As discussed offline already, these audit notifications are pretty hefty
performance-wise. In an internal report, 300% restore time of a ruleset
containing 70k set elements is measured.
If you're going to reference offline/off-list discussions in a post to
a public list, perhaps the original discussion shouldn't have been
off-list ;) If you don't involve us in the discussion, we have to
waste a lot of time getting caught up.
If I'm not mistaken, iptables emits a single audit log per table,
ipset
doesn't support audit at all. So I wonder how much audit logging is
required at all (for certification or whatever reason). How much
granularity is desired?
That's a question for the people who track these certification
requirements, which is thankfully not me at the moment. Unless
somebody else wants to speak up, Steve Grubb is probably the only
person who tracks that sort of stuff and comments here.

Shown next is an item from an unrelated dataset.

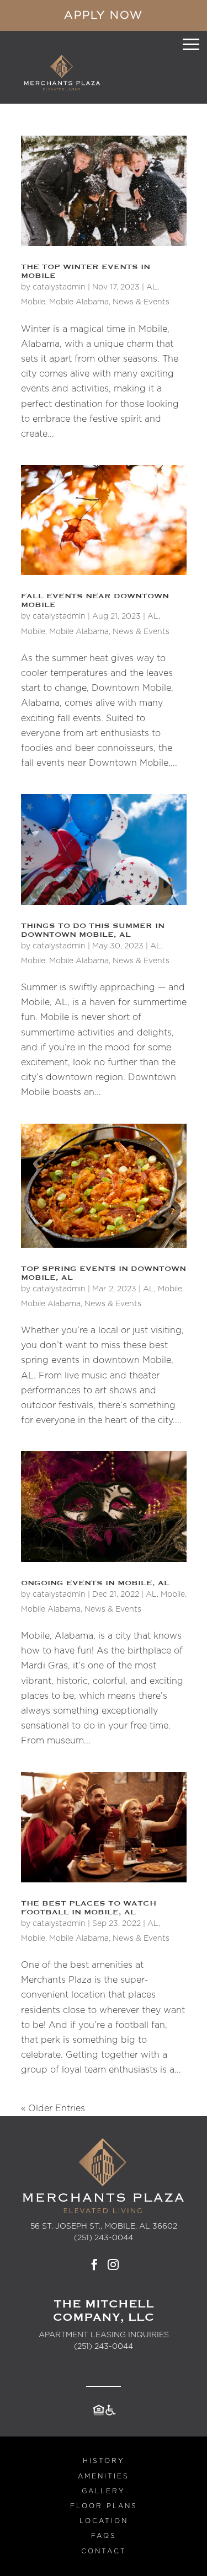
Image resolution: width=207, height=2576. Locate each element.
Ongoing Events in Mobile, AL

I believe the netfilter auditing was mostly a nice-to-have bit of
functionality to help add to the completeness of the audit logs, but I
could very easily be mistaken. Richard put together those patches, he
can probably provide the background/motivation for the effort.
I personally would notify once per transaction. This is easy and
quick.
Once per table or chain should be acceptable, as well. At the very
least, we should not have to notify once per each element. This is the
last resort of fast ruleset adjustments. If we lose it, people are
better off with ipset IMHO.
Unlike nft monitor, auditd is not designed to be disabled "at will". So
turning it off for performance-critical workloads is no option.
Patches are always welcome, but it might be wise to get to the bottom
of the certification requirements first.